The dining room…maybe it was a dining room…it was off the kitchen, but there was a dining table in another area…it just really had a pool table in it…was a cavernous hardwood-floored room that Dan thought would be good if we wanted to start a basketball team in Wagga! The place was massive. Third one in that neighbourhood was smaller and, having been unoccupied for a long time, pretty dumpy. At least someone was cutting the grass, but whoever was arranging for that to be done should think about getting someone inside to hoover up the dead crickets and knock down some spider webs. But, to its credit, it did have orange trees and fig trees in the back. Those are more appealing to us than a pool or a third lounge room (or even a second one!).

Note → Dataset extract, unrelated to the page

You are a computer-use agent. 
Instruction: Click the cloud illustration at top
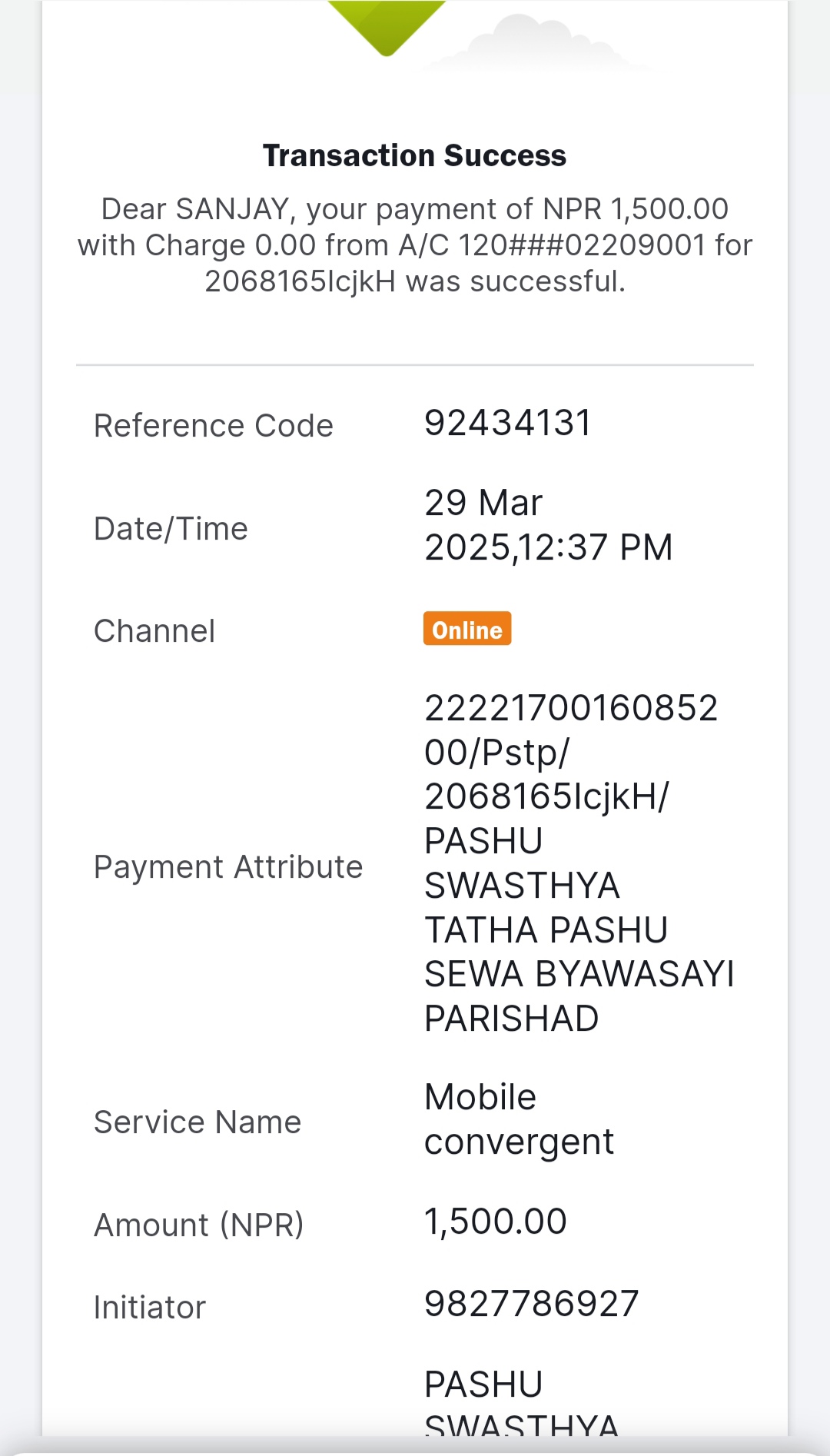[x=538, y=45]
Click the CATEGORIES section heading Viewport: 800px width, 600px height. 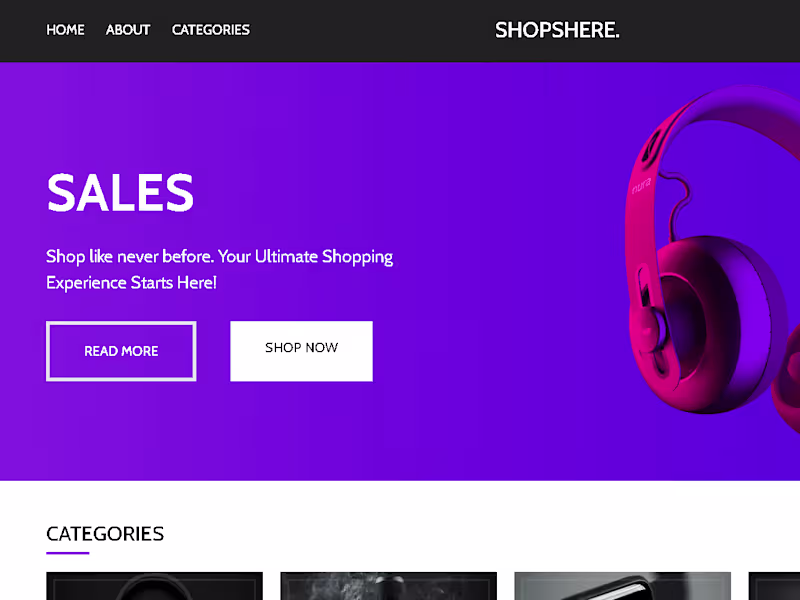[105, 534]
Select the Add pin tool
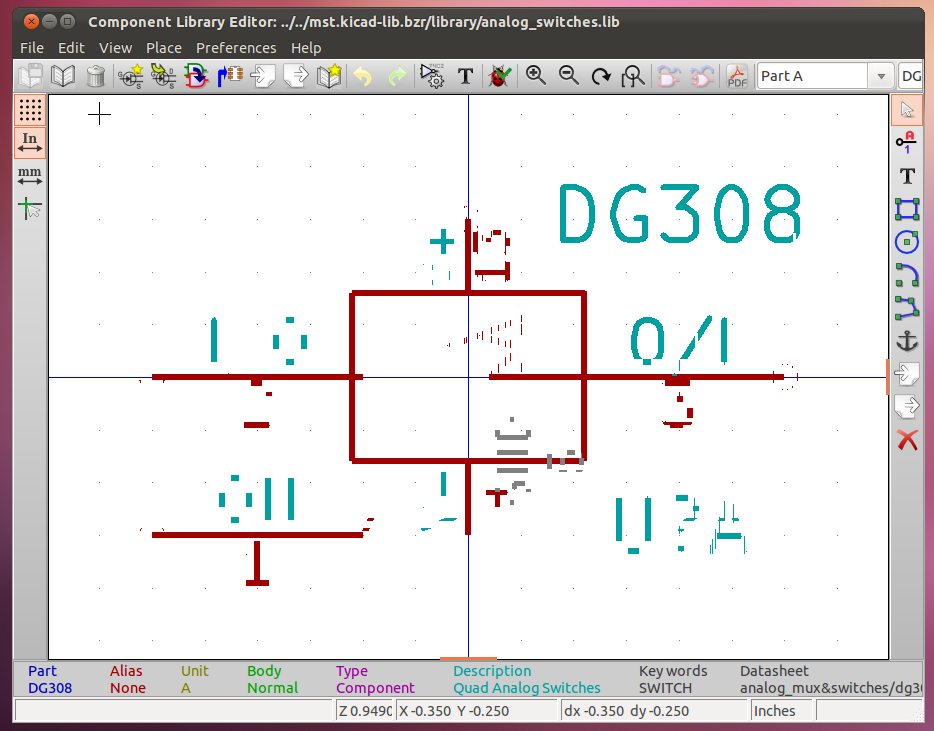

Last stop of the morning was on the edge of our current neighbourhood, to see a house that just went on the market. It didn’t meet the expectations we had from the ad. The 1 1/2 bathrooms were really just one bathroom and a toilet off the laundry. We need a second shower. It was inexpensive, but we would have to put about $50 000 into it to make it what we wanted. And the neighbourhood wasn’t great…
After lunch, we walked up the hill to another new-to-market house just a couple of blocks away from where we currently live. It was OK…nothing spectacular, but we could see how we could make it liveable. The problem was that it was, again, on a hill, but for a different reason. It isn’t a huge hill; in fact, Dan often rides up it just for something to do when he is arriving home and needs another few hundred metres to reach a goal. But we had high hopes that the hill would give us a great view, and it would have were it not for the neighbour below having a pool…and therefore, by law, a high fence. And of all the possible types of fences, this one was the worst: a basic steel backyard fence, topped off with horrible bamboo. So, not only was the view blocked, it was blocked by an ugly fence that belonged to someone else and couldn’t be altered. Ugh.
What we have learned so far is that house hunting will be a long, arduous process. We know what we want, and how much we want to spend. But Wagga seems to have been built in stages: there is old, middle, and new period. Old houses are beautiful and centrally located, but to get one that has what we want (actually need: a renovated interior with modern kitchen and two bathrooms!) is way beyond our means. The middle period houses are in the ‘not-too-far-out’ suburbs, but were built in a time when everyone was procreating like mad and wanted 5 bedrooms and 3 living rooms…but one bathroom and a crappy kitchen and probably a swimming pool. Not what we want. Some of the new houses are not bad, but they are getting toward the outskirts of the city and that means a more sterile environment with fewer trees and no parrots…sure, there are kangaroos in some of the open blocks still (saw several last week on our hunt), but as houses fill in those empty blocks those will go away too. Just like we ousted the coyotes from Terwillegar Towne…
It will probably be a couple of weeks before we get out again on an open house tour, so maybe the vendors will have had time to cut their grass and wash the windows by then.